Il convient de noter tout d’abord l’extrême fréquence de l’usage de l’expression « devenir public » dans les différents articles qui constituent cette nouvelle publication. Cette expression contribue à souligner que le public n’existe pas en soi. Pour conforter cette idée, il faut certes avoir recours à toutes les sciences humaines : anthropologie, philosophie, sciences de l’information, sociologie des publics… quoique pas uniquement. On pourrait aussi réfléchir à la signification de l’usage des verbes « être » et « devenir ». Car une partie de cet ouvrage, comme une autre l’est aux femmes africaines francophones confrontées à l’infertilité, est consacrée au « devenir public » dans le cadre de la révolution de Jasmin. Elle ouvre justement avec pertinence un nouvel horizon consistant à traiter du public en termes de potentiel qui se réalise dans l’institutionnalisation d’un conflit. Espoir et émancipation se croisent dans cette conception du public étayée sur des faits : protestations, appropriation de symboles nationaux, lutte contre le tyran, volonté de prendre prise sur l’organisation de la collectivité par les citoyennes et les citoyens. Voilà qui change le mode de réflexion sur le public et qui creuse le lit de nouvelles recherches.

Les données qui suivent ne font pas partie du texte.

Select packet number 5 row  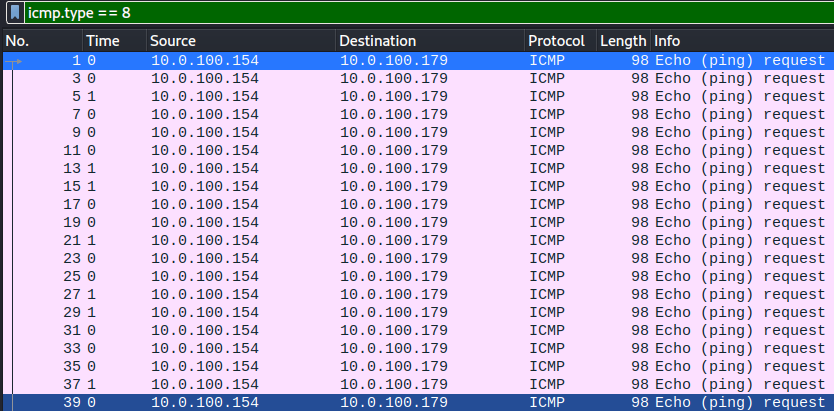[418, 97]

Encore cela ne suffit-il pas ! Car, même dans ce cas, « public » est un terme dont les modulations sont nombreuses et peuvent sans doute être hiérarchisées. On ne peut confondre la notion de public référée à l’espace public (et que serait ce dernier sans un certain partage fabricant le public !) et celle qui réfère aux seuls arts (« le » public des expositions, des spectacles). En son premier sens, historiquement déterminant, « public » signifie plutôt lieu symbolique de circulation, d’échange des idées, lesquelles peuvent alors se cristalliser en opinion publique ou en jugement public, selon l’expression de Denis Diderot.

A propos de ces plans déployés par l’ouvrage, on pourrait d’abord souligner qu’il conviendrait d’approfondir largement les usages du terme, différenciant le public, ce qui est public, le public opposé au privé, etc. Car dans cet ordre, le jeu sur lequel se forge la notion concerne l’opposition au secret, au dissimulé, à l’inaccessible par tous. Elle est donc associée à des vertus démocratiques. D’autre part, il importerait aussi de tenir compte, sur un autre plan, du fait que des œuvres d’art engagent désormais une profonde mutation dans la conception du public qui, envisagé d’abord sous l’angle de la réception des messages, se trouve placé au centre d’un régime de participation. En cela les positions des émetteurs et des récepteurs, pour employer le vocabulaire des TIC, sont reconfigurées.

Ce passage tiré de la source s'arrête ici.